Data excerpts

------

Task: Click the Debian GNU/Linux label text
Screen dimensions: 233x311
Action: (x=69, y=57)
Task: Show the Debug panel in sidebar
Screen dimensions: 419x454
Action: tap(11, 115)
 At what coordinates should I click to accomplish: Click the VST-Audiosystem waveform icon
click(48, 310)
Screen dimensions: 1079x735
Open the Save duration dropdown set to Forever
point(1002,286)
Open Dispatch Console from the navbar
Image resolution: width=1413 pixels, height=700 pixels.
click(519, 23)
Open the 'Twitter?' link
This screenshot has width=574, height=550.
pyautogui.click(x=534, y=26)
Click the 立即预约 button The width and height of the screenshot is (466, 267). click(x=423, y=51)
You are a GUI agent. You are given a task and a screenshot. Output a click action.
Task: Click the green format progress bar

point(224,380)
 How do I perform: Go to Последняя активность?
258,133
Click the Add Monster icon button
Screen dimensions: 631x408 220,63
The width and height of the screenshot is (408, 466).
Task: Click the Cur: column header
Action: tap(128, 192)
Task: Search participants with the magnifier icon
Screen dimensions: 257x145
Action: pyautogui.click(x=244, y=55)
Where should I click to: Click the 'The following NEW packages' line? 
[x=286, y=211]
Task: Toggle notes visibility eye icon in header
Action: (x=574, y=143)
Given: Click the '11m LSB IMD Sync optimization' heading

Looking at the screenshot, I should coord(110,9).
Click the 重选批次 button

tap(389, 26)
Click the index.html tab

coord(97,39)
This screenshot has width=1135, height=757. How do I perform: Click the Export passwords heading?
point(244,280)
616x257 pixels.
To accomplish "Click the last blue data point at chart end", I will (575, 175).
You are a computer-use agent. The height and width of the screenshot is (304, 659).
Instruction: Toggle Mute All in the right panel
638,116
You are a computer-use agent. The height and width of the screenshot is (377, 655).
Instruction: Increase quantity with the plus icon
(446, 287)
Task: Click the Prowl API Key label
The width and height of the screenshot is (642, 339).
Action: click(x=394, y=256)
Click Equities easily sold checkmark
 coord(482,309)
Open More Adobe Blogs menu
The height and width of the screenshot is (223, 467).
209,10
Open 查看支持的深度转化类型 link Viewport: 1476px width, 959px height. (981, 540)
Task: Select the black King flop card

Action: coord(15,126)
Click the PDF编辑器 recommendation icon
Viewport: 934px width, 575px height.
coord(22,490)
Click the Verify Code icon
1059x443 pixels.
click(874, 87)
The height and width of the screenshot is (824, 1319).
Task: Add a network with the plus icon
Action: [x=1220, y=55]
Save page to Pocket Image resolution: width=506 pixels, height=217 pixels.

------

Find every line in the records that has the word "agent". Copy those lines.

ANSWER SECTION →
You are a GUI agent. You are given a task and a screenshot. Output a click action.
You are a computer-use agent. The height and width of the screenshot is (304, 659).
You are a computer-use agent. The height and width of the screenshot is (377, 655).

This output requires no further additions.